Mr. Zappala made that conclusion after studying the area around a home in the 500 block of North Euclid Avenue where Deputy Sean Green fatally shot 19-year-old Odell W. Brown on June 13 in what police have described as a case of "suicide by cop."
The deputy fired one shot from his AR-15 rifle after Mr. Brown, distraught over a breakup, refused to drop his weapon, which investigators later learned was a realistic-looking pellet gun. The shooting occurred in a side yard of the home where Mr. Brown lived with his mother and grandmother, who said they have lingering questions about the 90-minute standoff.
"I wanted to know if the deputy could have retreated, and you can see he could not," Mr.
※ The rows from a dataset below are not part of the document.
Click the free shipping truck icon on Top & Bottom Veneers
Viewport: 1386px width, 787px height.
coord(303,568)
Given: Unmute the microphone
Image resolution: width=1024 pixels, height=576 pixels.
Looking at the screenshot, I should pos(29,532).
Zappala said, standing in the side yard, which is enclosed by a wooden fence that was pierced by Deputy Green's round. "He was contained."
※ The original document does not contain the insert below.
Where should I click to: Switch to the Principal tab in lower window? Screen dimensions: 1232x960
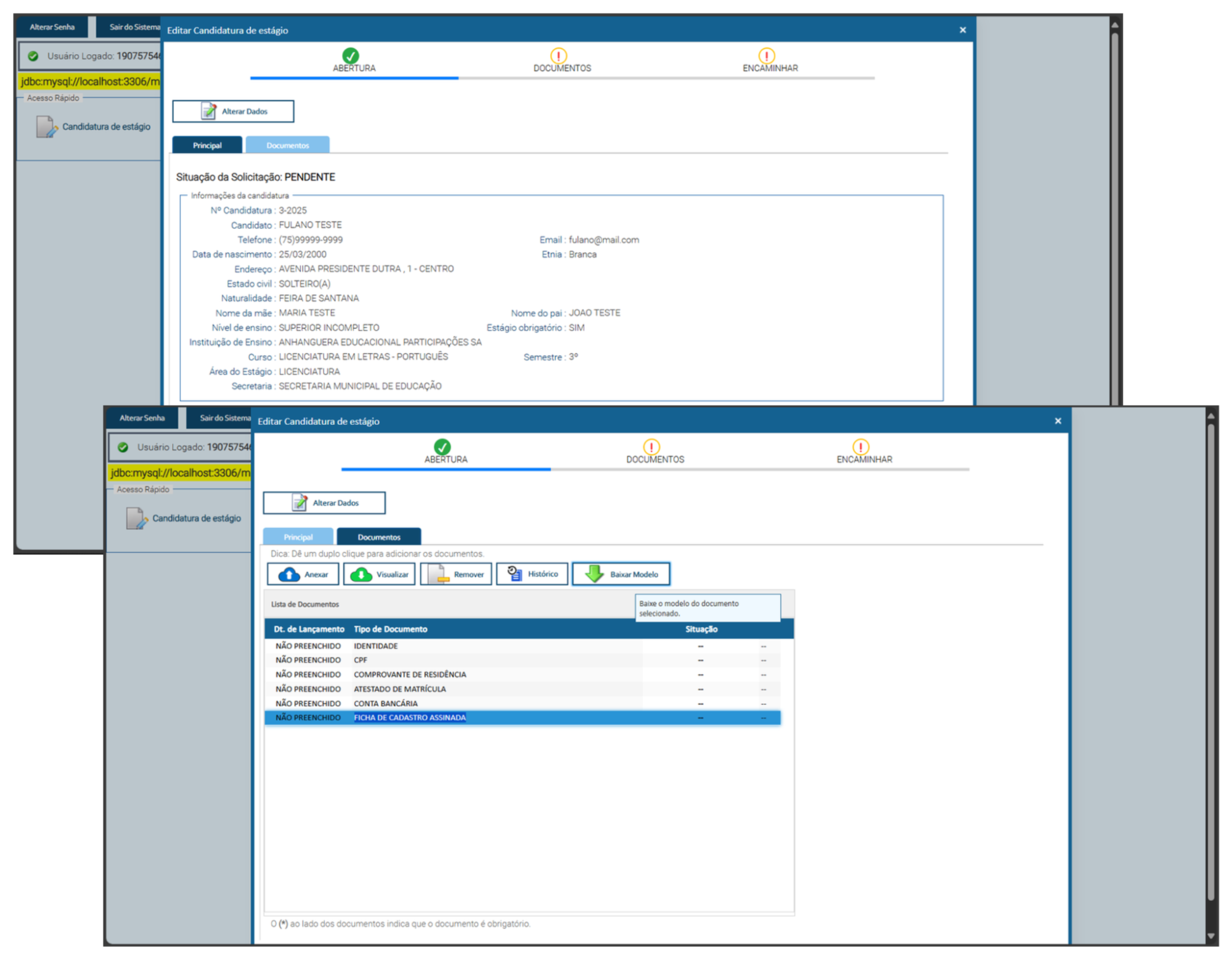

Before he can determine whether the shooting was justified, Mr. Zappala said he must examine other evidence, including the deputy's personnel file to learn more about his career and from the cell phone on which Mr. Brown was talking as he paced the street.
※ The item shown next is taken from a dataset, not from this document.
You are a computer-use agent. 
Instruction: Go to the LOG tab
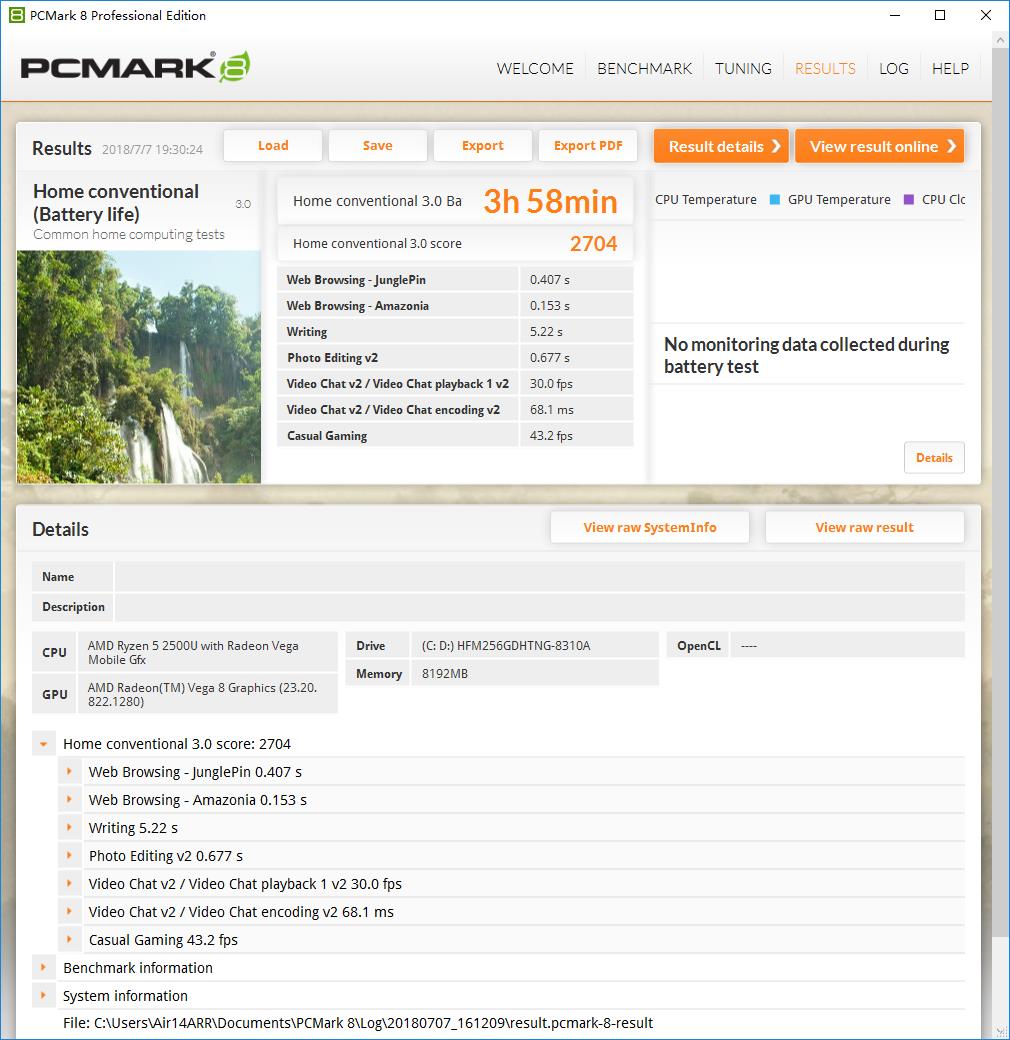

Pittsburgh police were called to North Euclid by neighbors who reported seeing an agitated Mr. Brown outside with a gun. He refused to drop the weapon when police arrived. City officers requested backup from sheriff's deputies who were serving writs in the area.
More lives might have been jeopardized had the deputy not shot Mr. Brown, Mr. Zappala said.
"If you shoot somebody and you don't take him out, he could return fire and an innocent person could be killed," he said.
Mr. Brown's mother, Andrea Stevens, has said she knew her son had a pellet gun and told that to her mother, Joyce Stevens, who was inside the house during the standoff. The women have said they wonder why police did not seek information from them while the situation was unfolding.
Joyce Stevens declined to comment Thursday except to say, "There's just so many unanswered questions at this time."
Investigators are still examining the pellet gun. Even if police had been informed that the weapon did not fire bullets, "can an officer afford to take that chance? I think not," the district attorney said.
Deputy District Attorney Mark Tranquilli, who joined him at the scene, held the pellet gun against a police sergeant's Glock .40, pointing out the similarities.
"It looks real, it feels real," he said. "It certainly looked real to the sheriff that day."